What is needed: Look through the records, and wherever the string "Configuration" turns up, copy out that line.

Extracted data entries:
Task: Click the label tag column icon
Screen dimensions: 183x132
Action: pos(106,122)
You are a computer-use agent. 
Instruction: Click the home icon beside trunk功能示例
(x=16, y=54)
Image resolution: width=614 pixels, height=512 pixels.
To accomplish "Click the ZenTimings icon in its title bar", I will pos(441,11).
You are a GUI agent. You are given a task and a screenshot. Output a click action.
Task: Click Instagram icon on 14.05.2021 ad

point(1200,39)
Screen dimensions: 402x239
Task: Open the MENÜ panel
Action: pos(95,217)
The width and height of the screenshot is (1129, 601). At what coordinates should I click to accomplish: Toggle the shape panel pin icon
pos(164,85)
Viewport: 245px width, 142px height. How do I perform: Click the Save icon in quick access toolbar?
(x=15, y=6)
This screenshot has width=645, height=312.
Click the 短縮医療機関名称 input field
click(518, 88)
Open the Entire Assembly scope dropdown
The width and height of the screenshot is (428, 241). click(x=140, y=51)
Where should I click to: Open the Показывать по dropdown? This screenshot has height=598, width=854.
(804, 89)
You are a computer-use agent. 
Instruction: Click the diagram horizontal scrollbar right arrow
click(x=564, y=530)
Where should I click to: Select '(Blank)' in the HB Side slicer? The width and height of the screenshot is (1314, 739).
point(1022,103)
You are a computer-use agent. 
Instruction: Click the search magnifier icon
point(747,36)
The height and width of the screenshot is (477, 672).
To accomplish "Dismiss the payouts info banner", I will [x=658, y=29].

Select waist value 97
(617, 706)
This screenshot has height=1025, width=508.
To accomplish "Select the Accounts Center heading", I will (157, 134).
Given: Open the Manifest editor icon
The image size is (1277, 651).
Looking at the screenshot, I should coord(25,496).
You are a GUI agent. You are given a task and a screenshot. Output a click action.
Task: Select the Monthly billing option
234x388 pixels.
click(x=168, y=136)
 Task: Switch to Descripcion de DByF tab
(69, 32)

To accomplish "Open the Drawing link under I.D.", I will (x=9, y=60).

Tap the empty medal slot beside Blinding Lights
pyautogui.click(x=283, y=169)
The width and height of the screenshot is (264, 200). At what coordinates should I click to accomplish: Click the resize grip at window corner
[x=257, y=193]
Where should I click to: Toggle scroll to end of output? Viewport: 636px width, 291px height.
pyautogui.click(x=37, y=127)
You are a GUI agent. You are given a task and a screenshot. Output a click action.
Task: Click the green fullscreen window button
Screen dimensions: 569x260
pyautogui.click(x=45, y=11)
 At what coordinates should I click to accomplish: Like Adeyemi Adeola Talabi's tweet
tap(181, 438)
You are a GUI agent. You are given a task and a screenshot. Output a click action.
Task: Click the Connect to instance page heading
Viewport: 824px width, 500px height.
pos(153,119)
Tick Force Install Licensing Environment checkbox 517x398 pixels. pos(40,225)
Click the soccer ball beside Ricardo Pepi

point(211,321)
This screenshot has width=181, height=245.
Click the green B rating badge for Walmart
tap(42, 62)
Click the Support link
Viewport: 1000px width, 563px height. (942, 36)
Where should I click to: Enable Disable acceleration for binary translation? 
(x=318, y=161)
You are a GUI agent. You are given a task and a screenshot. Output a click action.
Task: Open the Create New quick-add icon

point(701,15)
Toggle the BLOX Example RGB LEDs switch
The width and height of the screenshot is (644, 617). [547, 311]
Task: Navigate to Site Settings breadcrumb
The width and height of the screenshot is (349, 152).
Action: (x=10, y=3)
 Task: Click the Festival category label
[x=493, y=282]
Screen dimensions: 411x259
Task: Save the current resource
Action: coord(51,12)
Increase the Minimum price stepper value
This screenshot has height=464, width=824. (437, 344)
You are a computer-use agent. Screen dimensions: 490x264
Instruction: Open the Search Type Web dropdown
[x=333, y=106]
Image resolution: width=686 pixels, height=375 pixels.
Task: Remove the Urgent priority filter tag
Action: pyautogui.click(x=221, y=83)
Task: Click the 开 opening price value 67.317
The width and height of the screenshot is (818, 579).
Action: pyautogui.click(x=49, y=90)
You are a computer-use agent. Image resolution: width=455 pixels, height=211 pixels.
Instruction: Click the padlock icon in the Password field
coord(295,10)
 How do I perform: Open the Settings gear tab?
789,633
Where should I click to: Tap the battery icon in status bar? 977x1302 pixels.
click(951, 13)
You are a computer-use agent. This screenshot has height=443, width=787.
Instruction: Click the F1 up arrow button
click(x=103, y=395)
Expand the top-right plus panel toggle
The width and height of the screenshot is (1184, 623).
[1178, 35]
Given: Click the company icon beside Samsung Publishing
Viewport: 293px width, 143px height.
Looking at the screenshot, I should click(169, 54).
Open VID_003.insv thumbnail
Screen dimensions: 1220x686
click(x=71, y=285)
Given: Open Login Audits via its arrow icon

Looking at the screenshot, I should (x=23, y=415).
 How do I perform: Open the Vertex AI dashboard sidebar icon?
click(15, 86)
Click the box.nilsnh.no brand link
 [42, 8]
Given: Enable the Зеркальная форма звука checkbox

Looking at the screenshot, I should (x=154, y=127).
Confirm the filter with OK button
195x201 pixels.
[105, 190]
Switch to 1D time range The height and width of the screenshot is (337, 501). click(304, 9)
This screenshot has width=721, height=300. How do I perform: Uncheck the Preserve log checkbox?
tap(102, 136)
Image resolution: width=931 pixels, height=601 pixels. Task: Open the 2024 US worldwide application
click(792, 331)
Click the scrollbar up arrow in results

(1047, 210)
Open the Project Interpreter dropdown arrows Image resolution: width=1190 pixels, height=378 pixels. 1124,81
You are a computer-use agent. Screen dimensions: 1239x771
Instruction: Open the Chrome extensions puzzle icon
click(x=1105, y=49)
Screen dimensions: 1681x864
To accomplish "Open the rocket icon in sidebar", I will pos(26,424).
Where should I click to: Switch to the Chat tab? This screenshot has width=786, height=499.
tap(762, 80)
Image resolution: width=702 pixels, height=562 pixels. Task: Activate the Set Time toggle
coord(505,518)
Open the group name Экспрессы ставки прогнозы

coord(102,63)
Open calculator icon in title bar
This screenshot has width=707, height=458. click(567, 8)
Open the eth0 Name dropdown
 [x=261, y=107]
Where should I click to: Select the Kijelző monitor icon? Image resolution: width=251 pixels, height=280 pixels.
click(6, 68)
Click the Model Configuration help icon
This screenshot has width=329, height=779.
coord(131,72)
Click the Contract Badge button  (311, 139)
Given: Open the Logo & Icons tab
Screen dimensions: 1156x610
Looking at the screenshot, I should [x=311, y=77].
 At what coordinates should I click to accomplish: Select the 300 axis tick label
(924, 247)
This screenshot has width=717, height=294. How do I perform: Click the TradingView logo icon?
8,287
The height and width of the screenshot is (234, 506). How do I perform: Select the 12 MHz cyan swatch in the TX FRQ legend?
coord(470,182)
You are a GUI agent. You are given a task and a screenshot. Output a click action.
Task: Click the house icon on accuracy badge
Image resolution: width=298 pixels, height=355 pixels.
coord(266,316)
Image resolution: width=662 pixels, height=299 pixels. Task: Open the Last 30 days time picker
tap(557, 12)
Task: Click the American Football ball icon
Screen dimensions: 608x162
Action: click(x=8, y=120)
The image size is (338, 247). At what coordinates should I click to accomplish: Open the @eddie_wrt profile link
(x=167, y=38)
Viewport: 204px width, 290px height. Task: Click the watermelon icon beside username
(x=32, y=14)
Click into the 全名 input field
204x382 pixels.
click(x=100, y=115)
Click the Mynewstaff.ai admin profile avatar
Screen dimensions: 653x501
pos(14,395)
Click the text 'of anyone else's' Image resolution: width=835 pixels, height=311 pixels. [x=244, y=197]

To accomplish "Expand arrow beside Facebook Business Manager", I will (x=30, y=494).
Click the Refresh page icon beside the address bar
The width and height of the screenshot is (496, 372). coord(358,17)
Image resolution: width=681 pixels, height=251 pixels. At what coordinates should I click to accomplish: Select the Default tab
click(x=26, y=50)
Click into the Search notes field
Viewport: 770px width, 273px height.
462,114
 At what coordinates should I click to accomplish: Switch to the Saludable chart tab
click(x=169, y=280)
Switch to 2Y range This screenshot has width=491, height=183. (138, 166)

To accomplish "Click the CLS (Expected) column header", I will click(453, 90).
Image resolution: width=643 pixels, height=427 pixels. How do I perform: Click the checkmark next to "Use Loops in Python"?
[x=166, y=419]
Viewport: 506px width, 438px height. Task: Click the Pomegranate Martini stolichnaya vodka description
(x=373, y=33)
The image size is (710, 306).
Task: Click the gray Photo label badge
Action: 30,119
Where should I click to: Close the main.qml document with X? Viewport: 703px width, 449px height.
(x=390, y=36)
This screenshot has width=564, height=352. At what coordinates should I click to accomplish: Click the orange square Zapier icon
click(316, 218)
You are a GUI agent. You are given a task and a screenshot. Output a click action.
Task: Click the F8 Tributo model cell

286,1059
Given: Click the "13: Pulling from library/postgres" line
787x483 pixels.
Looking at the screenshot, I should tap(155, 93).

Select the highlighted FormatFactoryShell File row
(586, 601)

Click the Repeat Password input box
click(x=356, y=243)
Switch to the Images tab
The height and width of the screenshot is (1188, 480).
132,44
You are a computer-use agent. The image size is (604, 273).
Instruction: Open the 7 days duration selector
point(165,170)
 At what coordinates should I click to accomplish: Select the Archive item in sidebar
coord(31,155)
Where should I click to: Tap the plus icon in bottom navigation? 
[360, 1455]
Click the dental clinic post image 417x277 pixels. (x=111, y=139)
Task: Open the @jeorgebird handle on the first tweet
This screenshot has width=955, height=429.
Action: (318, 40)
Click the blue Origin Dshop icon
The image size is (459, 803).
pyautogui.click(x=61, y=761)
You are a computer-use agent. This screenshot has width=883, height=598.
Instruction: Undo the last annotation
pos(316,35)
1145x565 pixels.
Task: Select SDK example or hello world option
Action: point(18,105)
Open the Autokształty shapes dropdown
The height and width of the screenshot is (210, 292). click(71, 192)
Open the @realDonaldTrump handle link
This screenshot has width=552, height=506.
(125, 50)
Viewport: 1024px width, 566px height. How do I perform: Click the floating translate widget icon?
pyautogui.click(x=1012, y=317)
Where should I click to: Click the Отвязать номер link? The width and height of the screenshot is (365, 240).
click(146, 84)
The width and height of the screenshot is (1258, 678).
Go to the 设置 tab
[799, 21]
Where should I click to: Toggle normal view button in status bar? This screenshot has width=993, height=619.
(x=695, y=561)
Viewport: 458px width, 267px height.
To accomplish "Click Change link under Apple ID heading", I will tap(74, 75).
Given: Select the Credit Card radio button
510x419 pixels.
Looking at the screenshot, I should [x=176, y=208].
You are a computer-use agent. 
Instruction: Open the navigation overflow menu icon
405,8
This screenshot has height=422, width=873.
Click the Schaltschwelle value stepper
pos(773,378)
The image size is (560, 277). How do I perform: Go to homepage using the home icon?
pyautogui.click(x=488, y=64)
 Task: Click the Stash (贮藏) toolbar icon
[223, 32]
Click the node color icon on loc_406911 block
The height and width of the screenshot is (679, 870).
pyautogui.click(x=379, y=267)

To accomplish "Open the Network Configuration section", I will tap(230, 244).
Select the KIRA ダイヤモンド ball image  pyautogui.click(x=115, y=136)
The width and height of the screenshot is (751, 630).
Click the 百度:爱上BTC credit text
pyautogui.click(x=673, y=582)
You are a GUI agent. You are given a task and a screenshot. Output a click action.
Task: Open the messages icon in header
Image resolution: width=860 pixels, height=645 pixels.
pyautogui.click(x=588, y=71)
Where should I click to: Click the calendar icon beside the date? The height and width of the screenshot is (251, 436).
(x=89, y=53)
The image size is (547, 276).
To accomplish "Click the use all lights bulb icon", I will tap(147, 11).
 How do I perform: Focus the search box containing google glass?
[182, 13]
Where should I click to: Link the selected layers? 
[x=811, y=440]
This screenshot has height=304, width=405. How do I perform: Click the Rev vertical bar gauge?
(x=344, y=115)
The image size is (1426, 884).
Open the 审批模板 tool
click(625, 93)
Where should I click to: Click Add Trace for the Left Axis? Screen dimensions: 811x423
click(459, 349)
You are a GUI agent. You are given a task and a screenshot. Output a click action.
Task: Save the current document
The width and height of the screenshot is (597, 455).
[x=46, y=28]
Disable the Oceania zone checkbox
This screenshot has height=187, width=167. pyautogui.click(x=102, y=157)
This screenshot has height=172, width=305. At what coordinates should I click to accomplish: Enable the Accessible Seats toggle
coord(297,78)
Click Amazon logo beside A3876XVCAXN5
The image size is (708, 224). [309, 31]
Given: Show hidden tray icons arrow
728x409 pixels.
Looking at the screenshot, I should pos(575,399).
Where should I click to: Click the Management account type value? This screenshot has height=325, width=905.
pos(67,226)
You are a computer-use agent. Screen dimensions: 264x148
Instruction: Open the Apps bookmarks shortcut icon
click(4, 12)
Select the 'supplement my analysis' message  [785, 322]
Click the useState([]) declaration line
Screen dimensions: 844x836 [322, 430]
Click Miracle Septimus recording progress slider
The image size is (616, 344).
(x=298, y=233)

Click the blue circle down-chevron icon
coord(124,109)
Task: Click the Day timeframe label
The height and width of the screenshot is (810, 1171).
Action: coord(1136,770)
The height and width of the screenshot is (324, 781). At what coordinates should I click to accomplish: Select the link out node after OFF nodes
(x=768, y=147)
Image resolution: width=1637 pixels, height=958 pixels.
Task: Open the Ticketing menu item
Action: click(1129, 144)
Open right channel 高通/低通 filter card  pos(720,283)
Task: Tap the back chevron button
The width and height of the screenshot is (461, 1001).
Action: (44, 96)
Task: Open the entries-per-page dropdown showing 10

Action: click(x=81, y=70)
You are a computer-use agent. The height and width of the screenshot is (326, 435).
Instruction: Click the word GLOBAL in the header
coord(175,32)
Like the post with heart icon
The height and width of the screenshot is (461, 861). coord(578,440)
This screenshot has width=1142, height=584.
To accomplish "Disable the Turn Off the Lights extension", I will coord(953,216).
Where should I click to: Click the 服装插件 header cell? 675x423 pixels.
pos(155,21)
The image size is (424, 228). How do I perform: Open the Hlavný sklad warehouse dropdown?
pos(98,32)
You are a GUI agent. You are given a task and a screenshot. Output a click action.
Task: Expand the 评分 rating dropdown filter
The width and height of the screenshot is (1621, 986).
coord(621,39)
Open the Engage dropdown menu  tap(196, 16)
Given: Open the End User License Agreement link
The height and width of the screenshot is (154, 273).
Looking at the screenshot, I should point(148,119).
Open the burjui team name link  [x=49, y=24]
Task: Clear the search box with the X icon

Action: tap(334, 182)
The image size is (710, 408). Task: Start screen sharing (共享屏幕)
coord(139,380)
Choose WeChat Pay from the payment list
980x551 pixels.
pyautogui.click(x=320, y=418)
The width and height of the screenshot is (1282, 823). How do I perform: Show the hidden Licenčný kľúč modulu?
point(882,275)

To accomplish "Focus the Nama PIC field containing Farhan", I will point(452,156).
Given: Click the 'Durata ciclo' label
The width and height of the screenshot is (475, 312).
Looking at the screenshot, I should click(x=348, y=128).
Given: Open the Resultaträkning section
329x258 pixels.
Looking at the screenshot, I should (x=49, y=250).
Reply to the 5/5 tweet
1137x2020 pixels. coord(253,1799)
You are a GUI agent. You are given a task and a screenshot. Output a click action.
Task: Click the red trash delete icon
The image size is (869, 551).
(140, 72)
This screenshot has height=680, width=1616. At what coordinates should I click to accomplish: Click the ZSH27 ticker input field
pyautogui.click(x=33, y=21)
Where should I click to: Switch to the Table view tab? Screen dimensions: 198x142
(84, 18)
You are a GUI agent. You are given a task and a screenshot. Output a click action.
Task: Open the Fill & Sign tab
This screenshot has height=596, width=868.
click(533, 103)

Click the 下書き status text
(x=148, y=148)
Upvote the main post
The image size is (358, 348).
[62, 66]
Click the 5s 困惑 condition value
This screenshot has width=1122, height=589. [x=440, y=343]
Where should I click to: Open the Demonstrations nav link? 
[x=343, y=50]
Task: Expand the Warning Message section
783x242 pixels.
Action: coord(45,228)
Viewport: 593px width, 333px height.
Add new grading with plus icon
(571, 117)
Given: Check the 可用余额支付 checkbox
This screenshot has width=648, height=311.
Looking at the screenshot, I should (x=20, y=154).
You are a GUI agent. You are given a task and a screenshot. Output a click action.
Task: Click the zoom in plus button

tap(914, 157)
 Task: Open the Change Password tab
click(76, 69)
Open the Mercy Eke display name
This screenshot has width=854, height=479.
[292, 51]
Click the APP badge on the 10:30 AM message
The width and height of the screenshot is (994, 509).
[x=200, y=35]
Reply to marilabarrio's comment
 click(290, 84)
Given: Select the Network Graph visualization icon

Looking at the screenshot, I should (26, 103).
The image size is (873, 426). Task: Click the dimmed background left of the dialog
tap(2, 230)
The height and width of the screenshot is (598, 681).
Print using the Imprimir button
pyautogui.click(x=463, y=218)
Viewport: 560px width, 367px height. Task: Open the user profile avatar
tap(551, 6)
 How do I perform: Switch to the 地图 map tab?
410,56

Solution to this exercise:
Click the Model Configuration help icon
To accomplish "Open the Network Configuration section", I will tap(230, 244).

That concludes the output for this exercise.